■ **EXERCISE AIM**
Could you pull out every line of the records below that contains the word "Select" and copy each one in full?

■ **ENTRIES SHOWN**

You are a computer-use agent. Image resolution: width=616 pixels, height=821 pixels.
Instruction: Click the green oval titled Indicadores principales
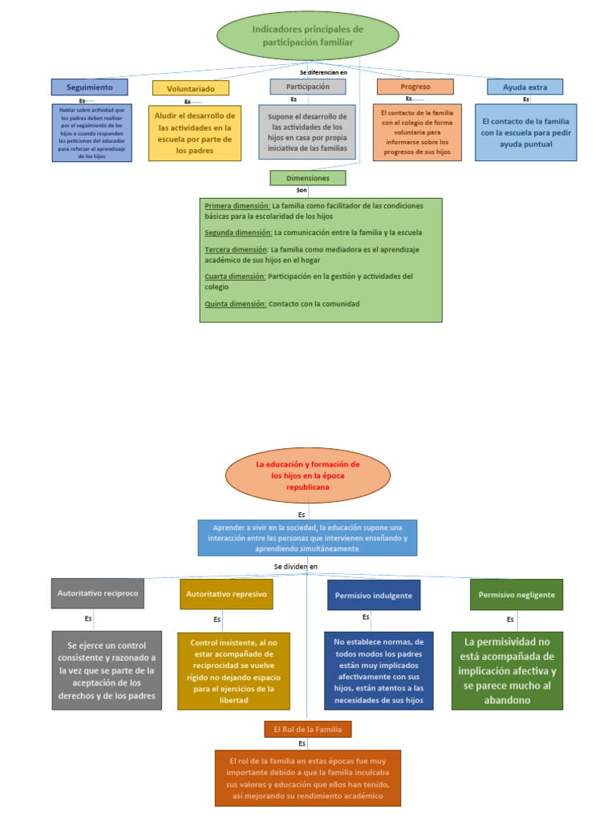307,35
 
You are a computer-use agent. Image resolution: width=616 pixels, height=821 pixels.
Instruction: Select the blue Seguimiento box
89,87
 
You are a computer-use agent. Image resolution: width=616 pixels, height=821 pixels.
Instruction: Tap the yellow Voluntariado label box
190,87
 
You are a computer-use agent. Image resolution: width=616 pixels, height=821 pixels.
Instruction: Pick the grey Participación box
307,86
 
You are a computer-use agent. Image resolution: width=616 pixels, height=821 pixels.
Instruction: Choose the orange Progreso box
415,87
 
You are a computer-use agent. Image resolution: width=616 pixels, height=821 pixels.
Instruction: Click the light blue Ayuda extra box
525,87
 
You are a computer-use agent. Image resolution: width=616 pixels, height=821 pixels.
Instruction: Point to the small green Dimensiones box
308,178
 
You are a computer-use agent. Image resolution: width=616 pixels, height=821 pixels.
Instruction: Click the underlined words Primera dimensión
237,206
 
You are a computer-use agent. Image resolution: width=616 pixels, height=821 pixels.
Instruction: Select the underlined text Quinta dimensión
235,304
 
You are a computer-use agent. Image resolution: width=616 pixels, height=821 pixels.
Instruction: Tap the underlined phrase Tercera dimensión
236,249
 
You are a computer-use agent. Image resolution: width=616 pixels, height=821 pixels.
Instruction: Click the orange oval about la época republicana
307,475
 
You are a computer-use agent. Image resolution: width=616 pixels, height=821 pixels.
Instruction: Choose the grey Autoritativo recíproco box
98,593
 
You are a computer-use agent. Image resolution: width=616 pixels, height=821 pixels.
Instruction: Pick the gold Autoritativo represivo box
225,594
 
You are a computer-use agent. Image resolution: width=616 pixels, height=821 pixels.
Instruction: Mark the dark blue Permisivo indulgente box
374,596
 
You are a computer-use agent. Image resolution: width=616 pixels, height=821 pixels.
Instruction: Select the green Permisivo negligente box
517,595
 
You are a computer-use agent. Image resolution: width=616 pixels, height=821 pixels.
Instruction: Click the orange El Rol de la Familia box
308,729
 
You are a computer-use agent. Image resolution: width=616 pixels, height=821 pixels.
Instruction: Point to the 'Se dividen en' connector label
296,567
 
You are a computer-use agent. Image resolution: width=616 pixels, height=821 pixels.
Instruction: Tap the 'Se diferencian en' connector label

■ **RIGHT ANSWER**
Instruction: Select the blue Seguimiento box
Instruction: Select the underlined text Quinta dimensión
Instruction: Select the green Permisivo negligente box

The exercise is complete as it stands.